Saturday, May 9, 2009

Haband for Men


Even on the eve of Mother's Day, someone will write about their father.

I'm sure I recently read this, likely in an obituary, but perhaps not. I do read other things. There was an observation, or a piece of dialogue about someone who got their pants in the mail. "Why not," they explained, I'm the same size."

There was to me a great line in a Walter Matthau, Bruce Dern movie, The Laughing Policemen, that has Dern making an uncomplimentary observation about a colleague's intelligence when he tells someone that, "what can you expect from someone who gets their pants in the mail."

But why not? The logic can be irrefutable, and anyway, not everyone likes stores. I mentioned this to a friend of mine, who confessed that he bought things from Haband. He gets about four pieces of mail a week from them.

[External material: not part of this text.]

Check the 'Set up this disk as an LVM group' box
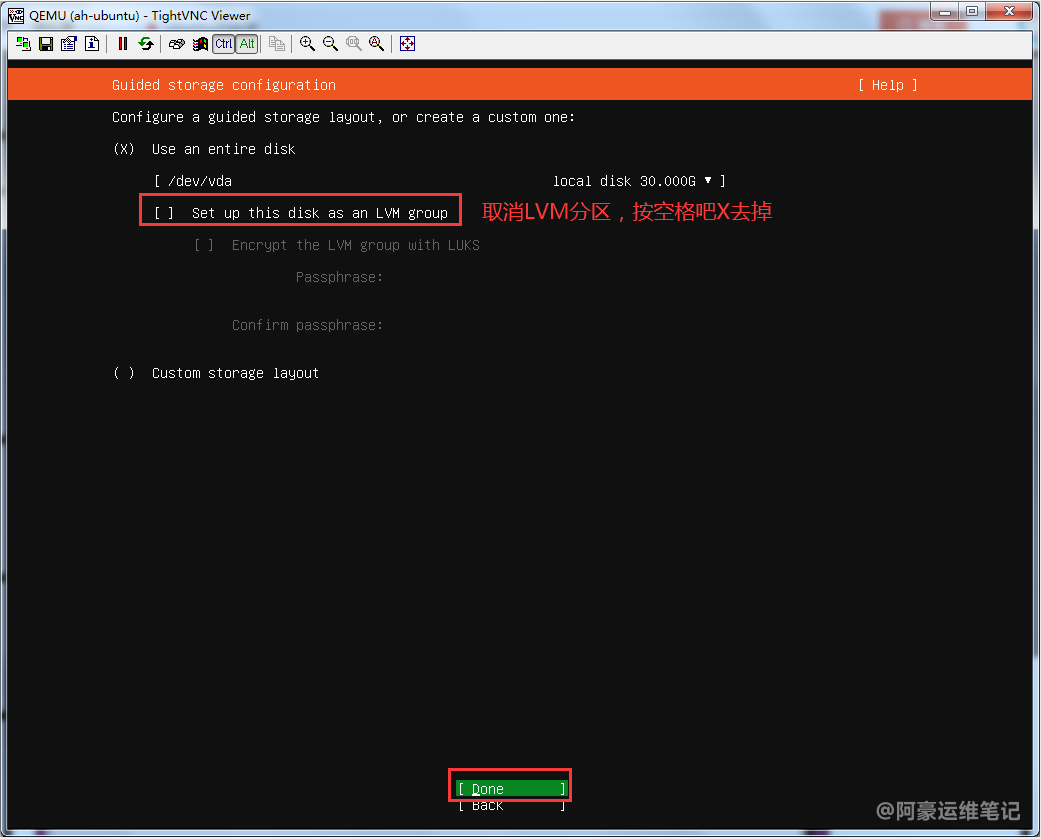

Haband. I didn't know they were still around. My father passed away in 1987, and with that change of address we no longer saw the Haband packets that did come three to four times a week. I remember them coming in when I was a kid. They always had a variety of fabric swatches that were intended to make their pants seems irresistible. I don't remember my father ever getting his pants in the mail. I don't even remember him opening the packets that came. As a kid, I did.

My father didn't like to open the mail. He also didn't throw any of it out. He wasn't a letter carrier, so it had nothing to do with not wanting to bring his work home with him. He just plain didn't open much mail.

This is course led to unpaid bills and surely explained why our phone service was constantly interrupted, and once, even our electricity. But my father got up early, and came home late, so it is possible, because it was dark anyway, he didn't really notice the interruptions.

He kept a good deal of his unopened mail in his briefcase, giving it a weekly ride between New York and Washington, D.C. When he was hospitalized toward what would be the end of his life, I had a chance to sort through it, and basically throw a good deal of it out. Haband for Men was well represented.

When my father got out of the hospital and was reunited with his briefcase he remarked how light it felt, and what did I do? I simply told him I didn't think he needed anything from Haband.